Consigne:
D'après le texte présenté ci-dessous, quel dialogue souligne principalement le côté nocturne de l'intuition ?

Texte présenté:
══════════

Or, Platon est plus égyptien [8] que juif, pour lui le monde des vivants n'est pas plus séparé de celui des morts que, comme l'a affirmé Ricœur, la nuit ne l'est du jour : "C'est le Phédon principalement qui souligne cet aspect qu'on pourrait appeler le côté nocturne de l'intuition. La «nuit de la mort» coïncide avec la «lumière de l'entendement» dont le soleil est le mythe et que la figure d'Apollon accompagne à travers toute l'œuvre de Platon depuis l'oracle de la Pythie et la voix du Daïmonion jusqu'à l'allégorie de la République. La vision est l'échec de la vie." [9] Il n'y a pas deux mondes, mais des lieux différents dans le même monde.
L'idée de deux mondes séparée qui est impliquée dans l'idée de la transcendance est regrettable, car elle conduit les interprètes de Platon à oublier la constante union du sensible et de l'intelligible qui rend possible la théorie de la réminiscence ainsi que la dialectique descendante qui retrouvera les bons rapports entre les êtres. Dès lors, si philosopher implique d'apprendre à mourir, il serait exagéré d'ajouter que c'est vouloir être mort (τεθνάναί).
- Comment se convertir à l'idée du Bien ?

══════════

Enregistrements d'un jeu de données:
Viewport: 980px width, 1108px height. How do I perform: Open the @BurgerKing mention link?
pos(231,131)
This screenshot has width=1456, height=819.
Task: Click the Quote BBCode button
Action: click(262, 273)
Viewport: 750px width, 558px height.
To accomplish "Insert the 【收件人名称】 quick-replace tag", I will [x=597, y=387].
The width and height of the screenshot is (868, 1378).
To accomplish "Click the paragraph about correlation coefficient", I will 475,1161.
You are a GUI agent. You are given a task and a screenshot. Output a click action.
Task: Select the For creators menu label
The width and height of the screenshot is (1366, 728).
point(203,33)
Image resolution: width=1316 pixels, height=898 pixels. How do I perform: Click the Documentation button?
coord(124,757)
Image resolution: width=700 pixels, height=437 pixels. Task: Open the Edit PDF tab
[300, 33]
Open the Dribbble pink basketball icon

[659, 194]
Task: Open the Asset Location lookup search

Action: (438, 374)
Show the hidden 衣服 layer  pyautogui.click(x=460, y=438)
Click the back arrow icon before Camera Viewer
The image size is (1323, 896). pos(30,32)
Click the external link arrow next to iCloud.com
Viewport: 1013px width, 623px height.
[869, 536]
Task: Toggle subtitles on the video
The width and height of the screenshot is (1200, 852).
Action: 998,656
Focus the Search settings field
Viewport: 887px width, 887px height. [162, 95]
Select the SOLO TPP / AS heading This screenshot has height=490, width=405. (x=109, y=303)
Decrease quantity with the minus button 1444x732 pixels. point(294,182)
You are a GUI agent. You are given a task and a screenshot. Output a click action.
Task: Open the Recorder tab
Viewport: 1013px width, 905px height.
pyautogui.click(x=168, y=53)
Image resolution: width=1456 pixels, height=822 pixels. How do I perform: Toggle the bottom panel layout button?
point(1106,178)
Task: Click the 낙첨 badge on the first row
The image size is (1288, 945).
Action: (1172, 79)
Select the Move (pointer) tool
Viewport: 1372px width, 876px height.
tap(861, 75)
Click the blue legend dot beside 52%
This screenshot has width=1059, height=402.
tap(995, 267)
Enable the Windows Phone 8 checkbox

══════════

Réponse:
C'est le Phédon.